(Items from a data source)
┏━━
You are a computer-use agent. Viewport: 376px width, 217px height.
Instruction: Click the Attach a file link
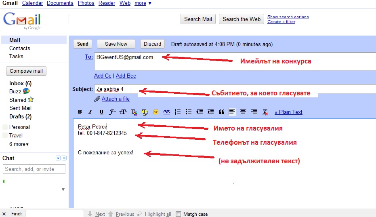(x=116, y=99)
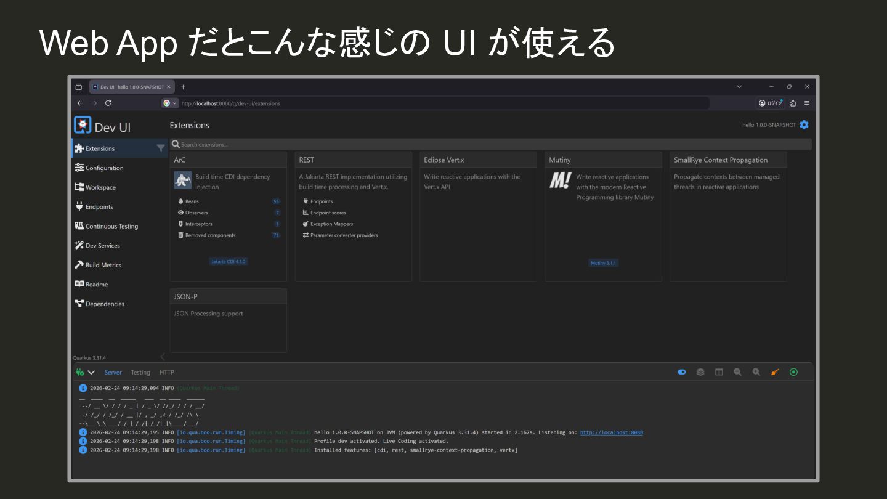The width and height of the screenshot is (887, 499).
Task: Click the Workspace sidebar icon
Action: 79,187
┗━━
## Work instruction
Skip the pictures and output all entries exactly.

## Task answer
You are a computer-use agent. Viewport: 376px width, 217px height.
Instruction: Click the Attach a file link
(x=116, y=99)
The width and height of the screenshot is (887, 499).
Task: Click the Workspace sidebar icon
Action: 79,187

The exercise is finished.